Data for analysis >>
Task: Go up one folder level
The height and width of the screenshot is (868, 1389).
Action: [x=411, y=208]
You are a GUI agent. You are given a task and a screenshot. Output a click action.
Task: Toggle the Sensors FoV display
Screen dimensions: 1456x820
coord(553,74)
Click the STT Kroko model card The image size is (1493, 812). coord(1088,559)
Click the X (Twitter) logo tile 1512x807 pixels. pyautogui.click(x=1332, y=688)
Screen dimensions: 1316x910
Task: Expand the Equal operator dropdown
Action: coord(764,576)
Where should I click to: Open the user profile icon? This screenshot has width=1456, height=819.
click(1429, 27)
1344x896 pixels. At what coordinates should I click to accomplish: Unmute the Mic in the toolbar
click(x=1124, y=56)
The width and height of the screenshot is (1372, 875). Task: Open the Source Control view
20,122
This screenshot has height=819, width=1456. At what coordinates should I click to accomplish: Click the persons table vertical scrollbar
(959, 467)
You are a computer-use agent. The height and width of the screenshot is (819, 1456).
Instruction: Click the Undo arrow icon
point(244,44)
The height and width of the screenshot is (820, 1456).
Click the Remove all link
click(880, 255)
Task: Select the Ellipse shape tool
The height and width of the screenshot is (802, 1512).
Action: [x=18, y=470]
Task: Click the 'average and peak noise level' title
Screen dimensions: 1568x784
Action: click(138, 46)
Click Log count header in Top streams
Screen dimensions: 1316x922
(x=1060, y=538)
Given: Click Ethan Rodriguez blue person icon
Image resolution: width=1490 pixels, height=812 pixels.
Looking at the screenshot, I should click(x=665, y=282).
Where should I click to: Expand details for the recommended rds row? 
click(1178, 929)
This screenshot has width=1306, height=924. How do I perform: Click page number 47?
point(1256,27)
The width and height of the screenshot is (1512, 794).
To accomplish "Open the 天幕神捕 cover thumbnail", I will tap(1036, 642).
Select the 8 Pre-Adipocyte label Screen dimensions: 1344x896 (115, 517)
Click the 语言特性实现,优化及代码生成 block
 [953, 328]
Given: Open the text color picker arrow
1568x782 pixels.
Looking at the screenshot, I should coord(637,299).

What the task requires >> Go to the line with "Click the Remove all link" in the entries above and repeat every line from there through the line with "Given: Click Ethan Rodriguez blue person icon", exactly and with no other text.

Response >>
Click the Remove all link
click(880, 255)
Task: Select the Ellipse shape tool
The height and width of the screenshot is (802, 1512).
Action: [x=18, y=470]
Task: Click the 'average and peak noise level' title
Screen dimensions: 1568x784
Action: click(138, 46)
Click Log count header in Top streams
Screen dimensions: 1316x922
(x=1060, y=538)
Given: Click Ethan Rodriguez blue person icon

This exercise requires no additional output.